Twelve hours to prepare to go again.
His substitute would refresh at 6:47 PM. He would be at work by then, stuck behind a convenience store counter until 10 PM. Which meant his next attempt would have to wait until after his shift ended.
Twelve hours to live like any other student knowing what lay ahead tonight.
Attend classes. Take notes. Pretend to care about algebra and chemistry. Smile at classmates. Act normal. All while carrying the knowledge of headless monsters and supernatural death games in his pocket.
Twelve hours to....to...forget it.
There was no point dwelling on it now. He had survived. That was what mattered. Analysis and planning could come later, when his head was clearer and his hands stopped shaking.
The sun was rising higher in the morning now, painting long shadows on the campus walks. Other students would also begin arriving shortly for morning activities.
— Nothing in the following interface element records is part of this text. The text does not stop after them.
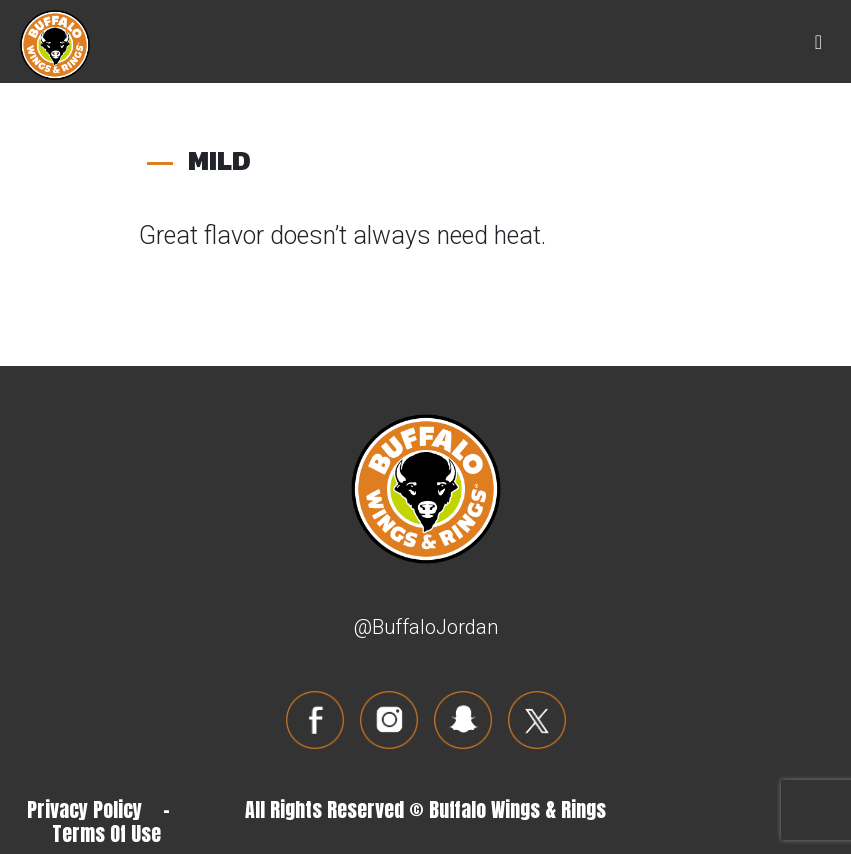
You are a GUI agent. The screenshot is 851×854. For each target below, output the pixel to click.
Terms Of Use (106, 833)
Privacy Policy (84, 809)
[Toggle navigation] (818, 42)
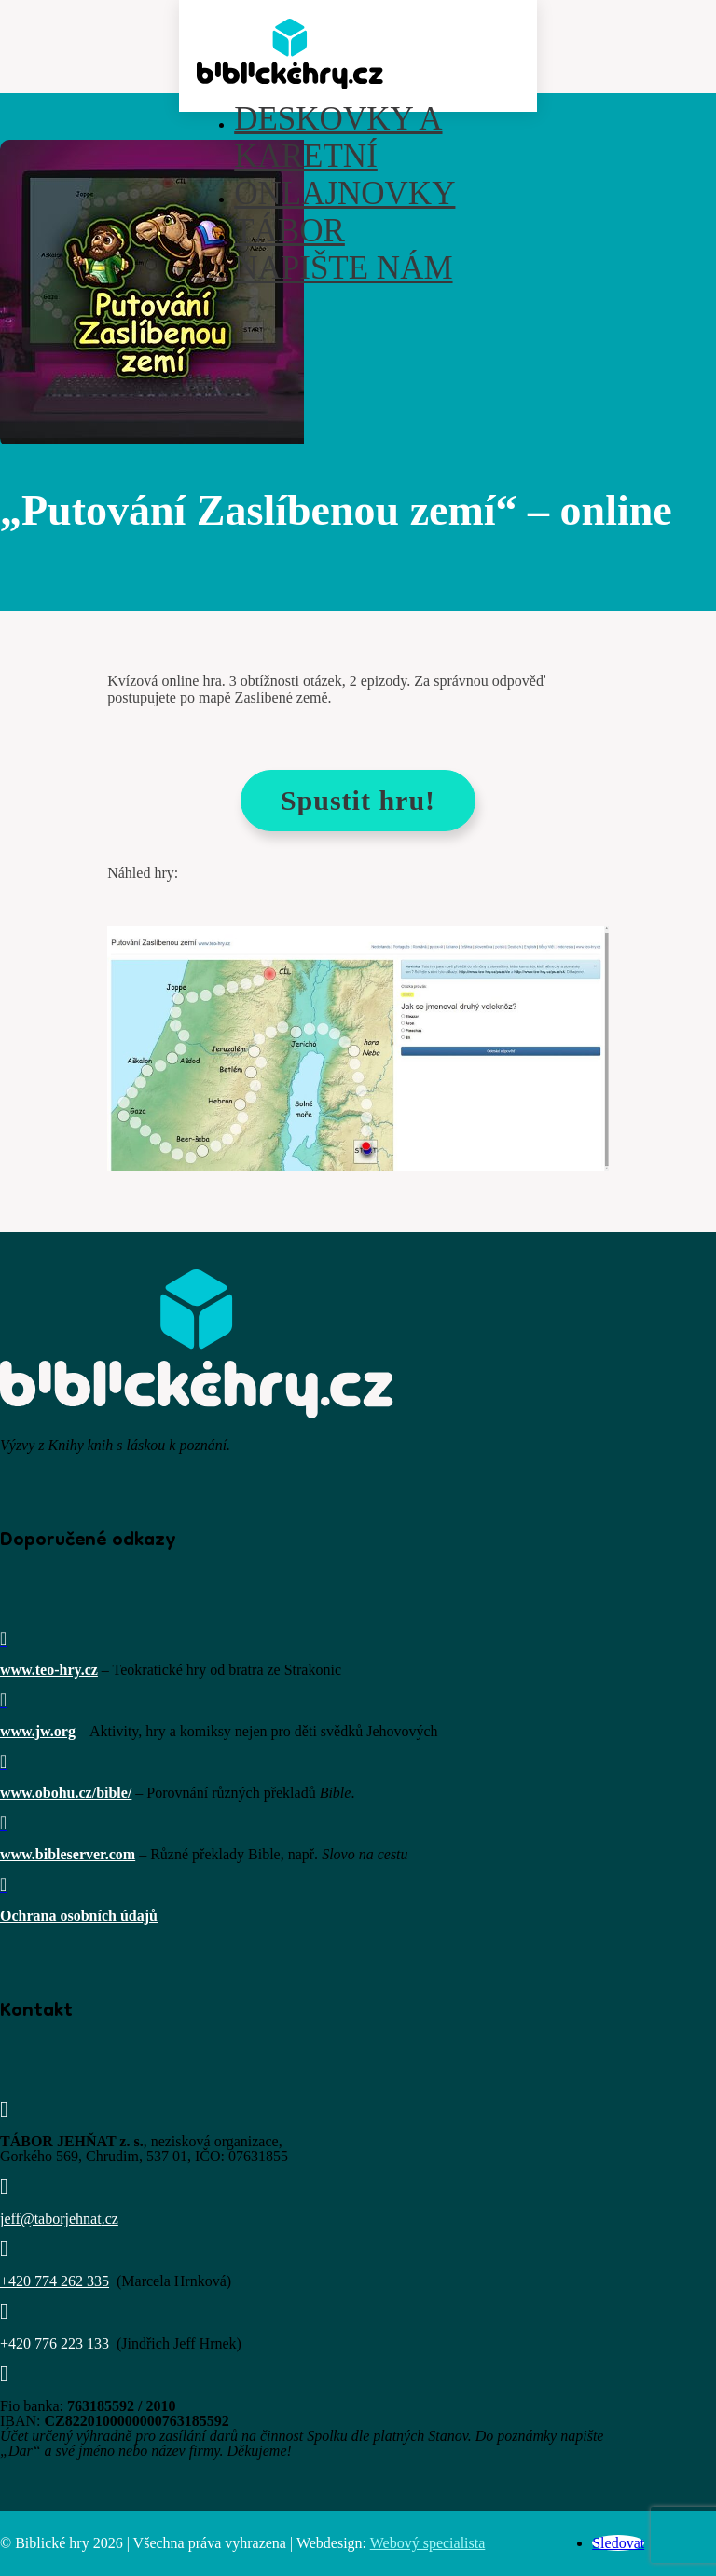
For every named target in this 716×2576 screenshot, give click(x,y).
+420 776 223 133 (54, 2343)
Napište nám (343, 268)
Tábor (289, 230)
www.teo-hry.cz (49, 1670)
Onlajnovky (344, 193)
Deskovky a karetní (338, 137)
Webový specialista (428, 2543)
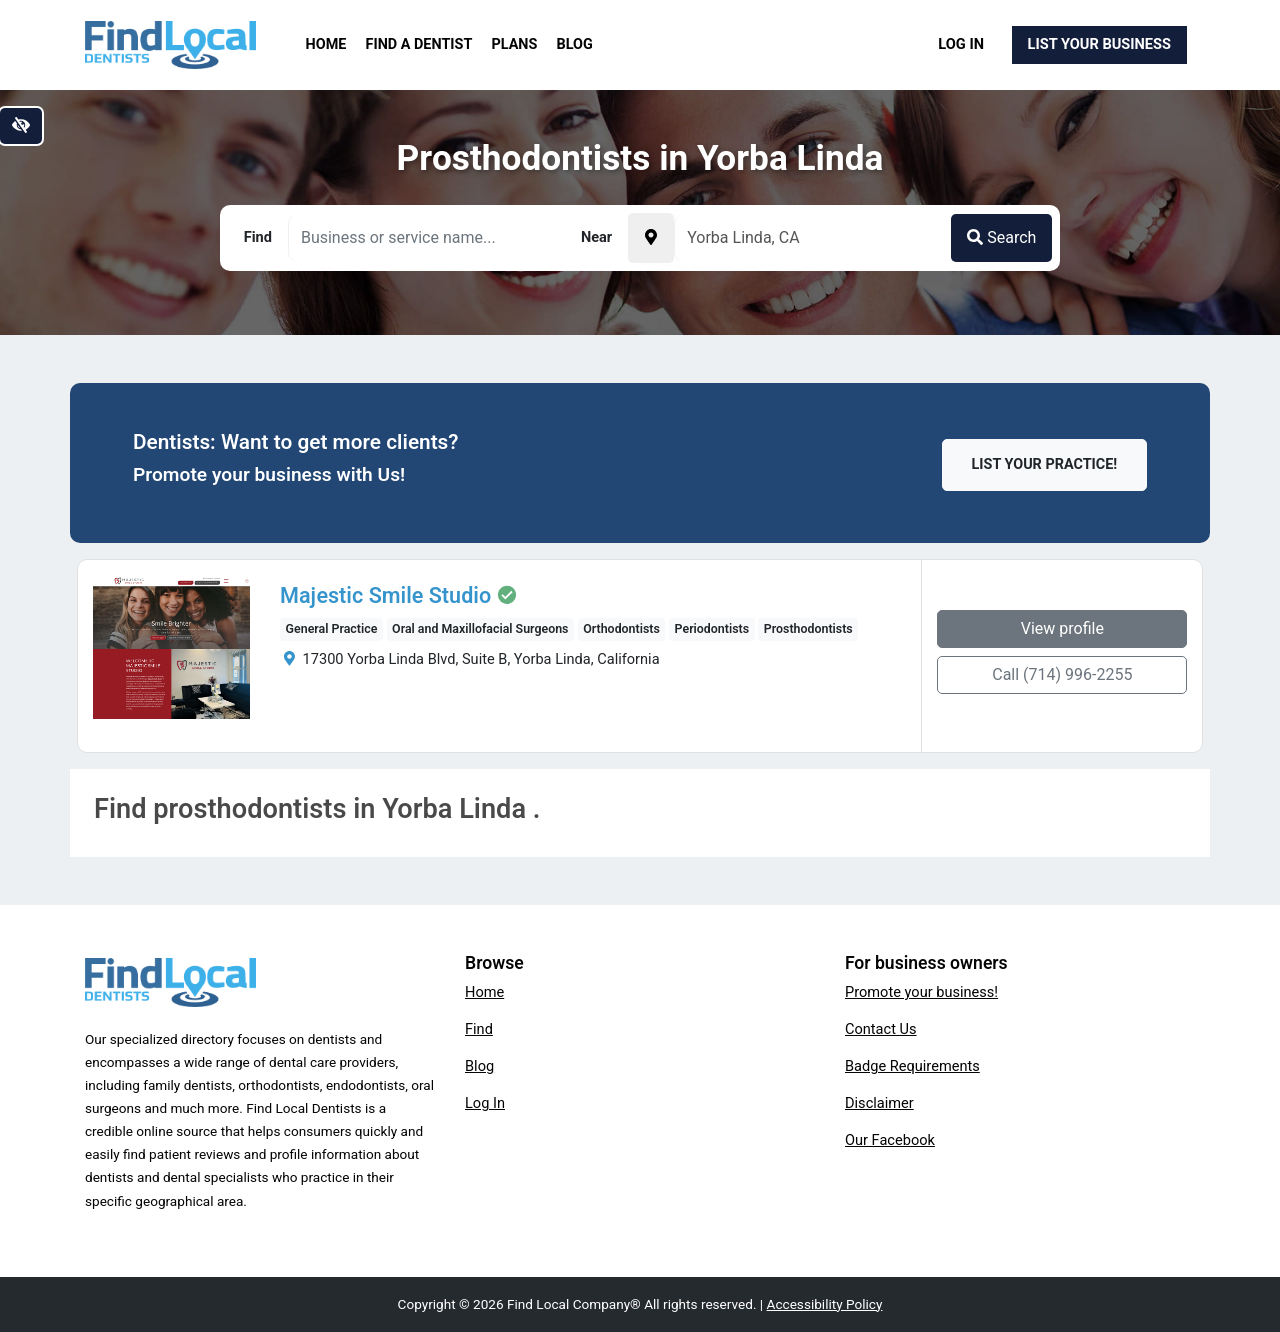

The campus was transforming from the empty, eerie space of early morning into the bustling hub it became during school hours. The transformation was gradual but inevitable, like watching a stage set come to life.
Surya glanced at the time on his phone. 6:47 AM. His first lecture began at 7:30 AM.
He had close to an hours to collect himself, splash some water on his face, perhaps pick up something from the canteen.
An hours felt simultaneously like too much time and not nearly enough. Too much time to sit with his thoughts, not enough time to truly recover from the trauma of dying.
An hours of being able to pretend everything was fine.